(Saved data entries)
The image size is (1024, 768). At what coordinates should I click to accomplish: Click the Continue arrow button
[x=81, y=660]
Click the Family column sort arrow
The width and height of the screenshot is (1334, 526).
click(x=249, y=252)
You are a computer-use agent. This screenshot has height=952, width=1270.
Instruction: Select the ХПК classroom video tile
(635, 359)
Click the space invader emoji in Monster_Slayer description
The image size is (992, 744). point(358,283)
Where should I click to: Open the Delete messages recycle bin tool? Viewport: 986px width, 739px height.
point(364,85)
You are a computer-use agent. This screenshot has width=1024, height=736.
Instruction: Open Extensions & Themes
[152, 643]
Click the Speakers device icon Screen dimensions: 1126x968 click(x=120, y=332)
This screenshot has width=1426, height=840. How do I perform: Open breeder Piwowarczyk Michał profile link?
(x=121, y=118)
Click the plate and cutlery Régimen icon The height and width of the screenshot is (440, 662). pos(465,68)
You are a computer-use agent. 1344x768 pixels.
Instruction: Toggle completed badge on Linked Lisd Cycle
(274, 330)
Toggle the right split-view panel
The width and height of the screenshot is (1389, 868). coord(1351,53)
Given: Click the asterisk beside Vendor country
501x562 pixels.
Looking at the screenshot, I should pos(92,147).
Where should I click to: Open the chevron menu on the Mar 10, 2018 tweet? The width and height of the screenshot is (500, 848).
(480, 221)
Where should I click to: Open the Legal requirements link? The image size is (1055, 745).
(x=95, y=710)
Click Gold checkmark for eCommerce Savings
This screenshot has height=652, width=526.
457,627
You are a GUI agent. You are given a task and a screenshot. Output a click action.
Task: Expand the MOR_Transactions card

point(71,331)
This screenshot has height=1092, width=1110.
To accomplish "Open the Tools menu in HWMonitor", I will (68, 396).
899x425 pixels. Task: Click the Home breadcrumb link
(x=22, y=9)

Exercise: Each line from the one that contains "Task: Expand the MOR_Transactions card" through the end of the records must be repeated exactly. No other line belongs in the answer.

Task answer:
Task: Expand the MOR_Transactions card

point(71,331)
This screenshot has height=1092, width=1110.
To accomplish "Open the Tools menu in HWMonitor", I will (68, 396).
899x425 pixels. Task: Click the Home breadcrumb link
(x=22, y=9)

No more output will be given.